Putting what he learned on the radio and in class into practice — to save a friend
Godlove Mollel is a student at Lengijave Secondary School in Arusha, Tanzania, and a member of his school’s mental health club. Club members listen to a radio program called Positive Mood which airs on Radio 5 every Friday and Sunday.
Positive Mood is a youth program which contains drama, music, panel discussions and interviews with celebrities on topics like mental health and sexual and reproductive health. After the program, club members discuss the issues raised on the program with their teacher.
Godlove has already helped a friend who wanted to commit suicide. The friend failed an exam and his friends laughed at him. He thought of himself as a “loser” and decided to take rat poison. But Godlove grabbed the poison and started talking to him.
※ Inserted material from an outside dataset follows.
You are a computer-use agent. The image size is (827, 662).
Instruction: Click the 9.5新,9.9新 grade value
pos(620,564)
Godlove and some passersby took the friend home to his parents, then later to the health centre. Now, Godlove’s friend attends a clinic, where he receives medication and effective counseling.
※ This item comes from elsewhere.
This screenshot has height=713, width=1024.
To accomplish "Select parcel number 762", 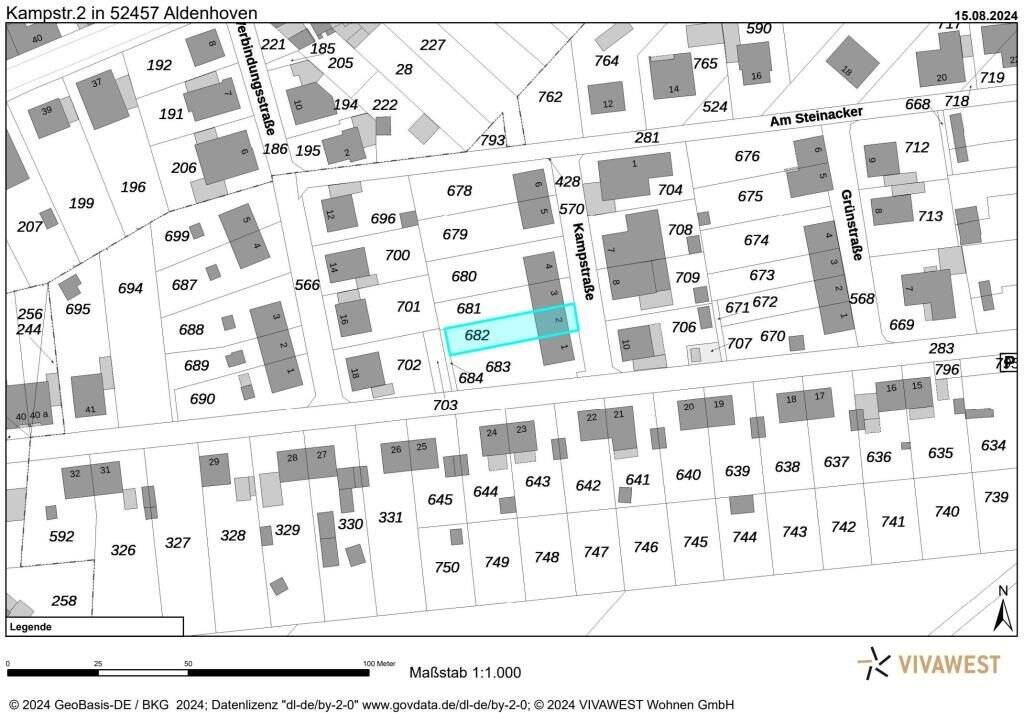I will pyautogui.click(x=550, y=97).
Godlove says, “I really enjoyed being a part of the Positive Mood team because I saved someone’s life.”
Godlove is a hero because he prevented his friend from committing suicide. He used what he learned on the radio and in discussions with his teacher.
He adds, “The radio program and sessions with my teacher had an impact on my own life. Now I know how to deal with and juggle the stresses of school, home and work.”
Our “Integrated youth mental health” project has sought to decrease the stigma surrounding mental health, enhance mental health literacy and improve access to effective care. Teachers and primary care workers in Tanzania and Malawi have received training to better identify the signs of mental illness and provide effective care. Meanwhile, Positive Mood, on air in Tanzania, and Nkhawa Njee — Yonse Bo (Depression free, life is cool), on air in Malawi, have youth talking about mental illness and depression.